> [WHAT IS EXPECTED]:
Please retype the line that contains "Screen dimensions: 1288x719" and all lines that follow it to the end of the entries below, exactly as they stand, with nothing added.

::::::::

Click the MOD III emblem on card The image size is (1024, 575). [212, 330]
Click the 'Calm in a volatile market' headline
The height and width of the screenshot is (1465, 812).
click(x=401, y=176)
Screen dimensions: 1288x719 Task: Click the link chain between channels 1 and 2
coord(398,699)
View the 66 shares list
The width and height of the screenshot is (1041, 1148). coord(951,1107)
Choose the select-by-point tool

::::::::

> [PROBLEM SOLUTION]:
Screen dimensions: 1288x719 Task: Click the link chain between channels 1 and 2
coord(398,699)
View the 66 shares list
The width and height of the screenshot is (1041, 1148). coord(951,1107)
Choose the select-by-point tool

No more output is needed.